En el marco de la campaña de seguridad "Aplicación de la Ley" contra el terrorismo, el ejército se ha desplegado en varias partes del país, sobre todo en el centro y norte de la península del Sinaí.

En un comunicado, el ejército precisó que la operación se extenderá al norte y el centro de la península del Sinaí, así como al delta del Nilo y a las zonas del desierto situadas al oeste del río.

Las unidades del ejército y la policía se mantendrán en estado de máxima alerta mientras dure la operación.

Los militares llamaron a la población a cooperar con los cuerpos de seguridad y denunciar a cualquier persona sospechosa de actividades terroristas o que pueda amenazar a la seguridad nacional y a la estabilidad.

En la provincia egipcia de Sinaí del Norte operan desde hace varios años grupos insurgentes, entre ellos Wilaya Sina (antiguamente llamado Ansar Beit al Maqdis), afiliado a la organización terrorista Estado Islámico.

Según el comunicado leído por el portavoz del ejército, Tamer al Refai, el presidente egipcio, Abdelfatah al Sisi, ha ordenado a las Fuerzas Armadas y al Ministerio del Interior "combatir de manera global el terrorismo y otras acciones criminales".

La campaña irá acompañada de "maniobras de entrenamiento y operacionales en todos los ejes estratégicos con el objetivo de imponer el control de los pasos fronterizos del Estado egipcio", dijo el militar sin ofrecer más detalles.

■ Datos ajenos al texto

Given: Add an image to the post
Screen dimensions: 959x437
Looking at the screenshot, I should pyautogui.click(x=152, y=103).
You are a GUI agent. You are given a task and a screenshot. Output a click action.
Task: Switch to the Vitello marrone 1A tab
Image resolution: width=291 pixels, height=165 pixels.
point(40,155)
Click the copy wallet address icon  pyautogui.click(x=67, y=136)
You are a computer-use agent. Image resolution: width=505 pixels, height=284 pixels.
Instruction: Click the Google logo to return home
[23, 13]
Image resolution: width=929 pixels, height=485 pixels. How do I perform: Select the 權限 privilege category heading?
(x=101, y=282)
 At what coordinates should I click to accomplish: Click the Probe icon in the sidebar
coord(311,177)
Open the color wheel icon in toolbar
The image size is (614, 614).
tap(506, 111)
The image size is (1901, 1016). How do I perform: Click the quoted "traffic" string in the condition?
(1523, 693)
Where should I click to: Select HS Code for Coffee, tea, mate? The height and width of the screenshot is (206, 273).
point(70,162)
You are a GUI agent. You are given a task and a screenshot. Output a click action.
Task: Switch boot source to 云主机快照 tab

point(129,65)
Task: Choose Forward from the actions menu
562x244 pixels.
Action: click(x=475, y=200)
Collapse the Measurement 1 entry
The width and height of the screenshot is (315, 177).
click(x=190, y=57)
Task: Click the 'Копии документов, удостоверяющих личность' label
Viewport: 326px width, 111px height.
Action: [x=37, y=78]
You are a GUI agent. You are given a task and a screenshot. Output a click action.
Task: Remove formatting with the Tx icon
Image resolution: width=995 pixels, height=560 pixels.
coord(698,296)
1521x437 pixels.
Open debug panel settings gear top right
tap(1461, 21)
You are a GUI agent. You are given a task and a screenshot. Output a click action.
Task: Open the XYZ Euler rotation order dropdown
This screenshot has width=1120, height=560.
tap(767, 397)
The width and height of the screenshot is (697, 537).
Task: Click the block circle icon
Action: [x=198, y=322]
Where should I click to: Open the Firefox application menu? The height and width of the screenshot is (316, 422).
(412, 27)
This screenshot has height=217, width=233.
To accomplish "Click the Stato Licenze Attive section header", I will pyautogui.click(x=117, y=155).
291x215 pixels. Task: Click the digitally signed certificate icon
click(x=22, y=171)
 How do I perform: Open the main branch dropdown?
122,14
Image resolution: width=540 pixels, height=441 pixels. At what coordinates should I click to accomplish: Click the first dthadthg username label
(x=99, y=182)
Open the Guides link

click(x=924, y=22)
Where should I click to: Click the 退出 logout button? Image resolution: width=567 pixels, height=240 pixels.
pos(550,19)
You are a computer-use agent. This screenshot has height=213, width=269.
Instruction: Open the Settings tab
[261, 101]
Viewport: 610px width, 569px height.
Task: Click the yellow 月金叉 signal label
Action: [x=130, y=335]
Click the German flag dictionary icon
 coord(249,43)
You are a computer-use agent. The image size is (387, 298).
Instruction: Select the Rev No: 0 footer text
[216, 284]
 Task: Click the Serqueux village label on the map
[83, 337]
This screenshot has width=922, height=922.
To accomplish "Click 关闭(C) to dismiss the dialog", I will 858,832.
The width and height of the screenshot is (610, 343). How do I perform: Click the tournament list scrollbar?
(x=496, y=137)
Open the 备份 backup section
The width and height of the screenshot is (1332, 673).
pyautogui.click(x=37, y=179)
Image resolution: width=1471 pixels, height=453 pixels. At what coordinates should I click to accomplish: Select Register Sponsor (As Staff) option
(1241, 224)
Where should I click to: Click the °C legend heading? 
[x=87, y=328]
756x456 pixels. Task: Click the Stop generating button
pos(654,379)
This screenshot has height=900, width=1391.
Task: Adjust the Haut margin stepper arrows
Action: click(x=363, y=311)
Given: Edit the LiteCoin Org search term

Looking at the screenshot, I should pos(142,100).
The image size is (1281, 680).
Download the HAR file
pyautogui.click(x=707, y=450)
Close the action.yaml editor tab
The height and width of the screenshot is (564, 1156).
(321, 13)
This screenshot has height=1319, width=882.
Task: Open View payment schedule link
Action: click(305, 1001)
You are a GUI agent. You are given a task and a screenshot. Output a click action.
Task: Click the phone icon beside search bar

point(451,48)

Aprovechándose del derrocamiento del presidente electo Mohamad Mursi (julio de 2013) por un golpe militar, las bandas extremistas, entre ellos el Estado Islámico han estado realizando varios ataques tanto contra las fuerzas egipcias como contra los civiles.

El pasado 24 de noviembre un ataque contra una mezquita sufí en la localidad de Al Rauda, en el norte de la península, dejó al menos 311 muertos y más de un centenar de heridos en el atentado más mortífero de la historia reciente del país que, sin embargo, no ha sido reivindicado hasta la fecha por ningún grupo.

Cinco días después, Al Sisi dio un plazo de tres meses al jefe del Estado Mayor, Mohamed Farid Hegazi, para que recuperase la seguridad en la península del Sinai.